ガソリンエンジンなどの内燃機関が好きなのは分かる。あのエンジンの音や排気音は、それを過大に出すスポーツカーでなくても魅力的だ。だが、それは本来なければないほどいいはずのものだ。

僕はおそらく今後は電気自動車が主流になるだろうと思っている。電気自動車は内燃機関の求めてきた静かさや楽さの延長線上にある。それだけではない。動力としても電気の方が優れている。もし、動力として内燃機関の方がすぐれているなら、電車はすべて内燃機関で動いているはずだ。工場の機械も同じ。ほとんどのものが電気で動いている。

それなのに電気自動車が普及しなかったのは、電気の供給がイマイチだったからである。電車なら架線から供給できるが自動車ではそうはいかない。だからやむなく車の中でガソリンを燃やしていた。

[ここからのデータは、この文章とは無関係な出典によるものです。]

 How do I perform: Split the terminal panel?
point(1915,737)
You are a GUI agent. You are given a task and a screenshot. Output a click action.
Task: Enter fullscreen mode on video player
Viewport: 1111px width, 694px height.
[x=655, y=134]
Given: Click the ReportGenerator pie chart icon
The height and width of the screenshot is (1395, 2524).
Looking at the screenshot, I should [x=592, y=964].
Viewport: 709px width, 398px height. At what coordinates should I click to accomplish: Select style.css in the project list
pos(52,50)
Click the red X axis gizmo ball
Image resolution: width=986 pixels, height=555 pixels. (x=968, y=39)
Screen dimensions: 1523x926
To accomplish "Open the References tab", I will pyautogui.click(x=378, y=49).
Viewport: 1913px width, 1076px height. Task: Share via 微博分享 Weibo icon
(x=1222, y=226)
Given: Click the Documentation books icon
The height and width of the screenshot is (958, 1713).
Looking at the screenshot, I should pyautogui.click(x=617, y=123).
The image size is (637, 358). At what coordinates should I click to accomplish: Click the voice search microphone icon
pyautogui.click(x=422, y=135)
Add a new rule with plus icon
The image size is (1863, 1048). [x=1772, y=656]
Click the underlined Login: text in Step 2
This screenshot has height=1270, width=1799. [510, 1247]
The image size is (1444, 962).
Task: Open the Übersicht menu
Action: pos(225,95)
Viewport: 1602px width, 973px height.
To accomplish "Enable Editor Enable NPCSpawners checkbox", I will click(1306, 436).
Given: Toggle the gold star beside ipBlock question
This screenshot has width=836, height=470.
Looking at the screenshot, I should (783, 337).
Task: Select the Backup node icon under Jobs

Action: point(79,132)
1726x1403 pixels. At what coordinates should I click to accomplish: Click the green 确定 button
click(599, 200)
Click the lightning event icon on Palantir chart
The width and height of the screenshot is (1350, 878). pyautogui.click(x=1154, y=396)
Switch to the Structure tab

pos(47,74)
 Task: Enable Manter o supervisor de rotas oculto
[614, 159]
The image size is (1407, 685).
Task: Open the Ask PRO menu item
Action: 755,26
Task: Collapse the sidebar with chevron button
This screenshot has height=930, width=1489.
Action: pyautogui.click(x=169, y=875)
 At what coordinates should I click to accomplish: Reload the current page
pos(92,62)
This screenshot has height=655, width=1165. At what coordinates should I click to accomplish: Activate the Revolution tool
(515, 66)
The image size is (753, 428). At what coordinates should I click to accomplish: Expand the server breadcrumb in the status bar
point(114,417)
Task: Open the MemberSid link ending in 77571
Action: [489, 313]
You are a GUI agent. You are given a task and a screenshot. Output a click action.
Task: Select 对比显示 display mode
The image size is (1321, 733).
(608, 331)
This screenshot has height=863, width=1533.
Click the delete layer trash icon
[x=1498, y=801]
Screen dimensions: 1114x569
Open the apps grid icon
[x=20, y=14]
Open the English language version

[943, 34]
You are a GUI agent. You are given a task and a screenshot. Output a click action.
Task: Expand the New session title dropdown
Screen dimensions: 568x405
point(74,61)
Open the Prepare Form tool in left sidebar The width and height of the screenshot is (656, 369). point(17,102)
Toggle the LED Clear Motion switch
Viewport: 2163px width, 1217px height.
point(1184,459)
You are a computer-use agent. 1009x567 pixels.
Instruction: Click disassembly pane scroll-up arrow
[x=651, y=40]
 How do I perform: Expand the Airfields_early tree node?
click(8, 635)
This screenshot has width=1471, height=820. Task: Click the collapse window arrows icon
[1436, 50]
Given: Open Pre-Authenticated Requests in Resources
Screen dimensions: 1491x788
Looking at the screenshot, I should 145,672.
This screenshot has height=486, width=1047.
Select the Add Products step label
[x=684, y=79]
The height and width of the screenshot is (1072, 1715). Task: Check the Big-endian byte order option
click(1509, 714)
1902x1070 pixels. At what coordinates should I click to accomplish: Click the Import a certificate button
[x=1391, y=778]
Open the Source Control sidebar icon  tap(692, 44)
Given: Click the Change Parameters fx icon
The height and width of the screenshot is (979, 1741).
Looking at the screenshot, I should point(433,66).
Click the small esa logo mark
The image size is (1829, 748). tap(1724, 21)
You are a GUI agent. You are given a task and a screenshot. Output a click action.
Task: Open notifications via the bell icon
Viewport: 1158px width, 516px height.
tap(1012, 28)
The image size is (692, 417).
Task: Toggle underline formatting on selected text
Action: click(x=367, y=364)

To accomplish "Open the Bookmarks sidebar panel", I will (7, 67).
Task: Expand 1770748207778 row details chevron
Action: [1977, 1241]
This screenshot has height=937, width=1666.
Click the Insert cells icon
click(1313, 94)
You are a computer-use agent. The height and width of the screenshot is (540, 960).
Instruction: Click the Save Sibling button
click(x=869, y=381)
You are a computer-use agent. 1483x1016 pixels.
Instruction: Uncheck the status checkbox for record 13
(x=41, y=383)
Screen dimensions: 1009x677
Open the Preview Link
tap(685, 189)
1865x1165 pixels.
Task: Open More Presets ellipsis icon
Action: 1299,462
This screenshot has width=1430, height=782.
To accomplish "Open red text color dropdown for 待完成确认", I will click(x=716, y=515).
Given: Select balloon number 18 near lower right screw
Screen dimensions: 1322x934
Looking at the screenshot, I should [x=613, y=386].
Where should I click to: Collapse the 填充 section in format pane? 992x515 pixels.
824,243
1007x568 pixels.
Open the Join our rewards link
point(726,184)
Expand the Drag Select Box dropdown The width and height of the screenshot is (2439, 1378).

今やバッテリーが進化した。今は短いものでも200km、長いものでは600km以上走れるようになった。日常で一日に200km以上走る人はそうはいないので、これだけ走れれば十分だろう。

電気自動車欠点の一つは充電時間の長さである。なるほど、ガソリンスタンドでガソリンを入れればものの数分で入る。電気自動車の場合、急速充電でも30分から1時間もかかってしまう。

しかし、ガソリンは自宅では入れられないが、電気は自宅で充電できる。たいがいの人が乗っている時間よりも駐車場やガレージに停めている時間の方が長い。駐車場や自宅のガレージに停めている間に充電すれば、わざわざガソリンスタンドへ行く必要もなくなり効率的だ。ようはこれまでとは使い方が変わるのである。

電気自動車が普及していない今でも、年々ガソリンスタンドは減っている。かつては地図なんか見なくても、国道に出ればいくらでも見つけることができたが、今やカーナビで探さなければならない時代である。ガソリンスタンドを建てるのには大変なコストと労力がかかるから、今後増えることはない。一方、電気はすでに電線が張り巡らされているから、駐車場や自宅のガレージに充電器を付けるのはコストも手間もたいしたことない。

やはりどう考えても電気自動車に分がある。ハイブリッドやプラグインハイブリッドもあるが、一台の車に2つも動力があるのは効率的ではない。あれはあくまで過渡期のものだろう。日本はかなり遅れるかもしれないが、それでもいずれは電気自動車が主流になるだろうと予測している。

内燃機関の車は楽しい。楽しいのはそれが完成したものではないからである。完成したのものは、どんなものでもつまらないものだ。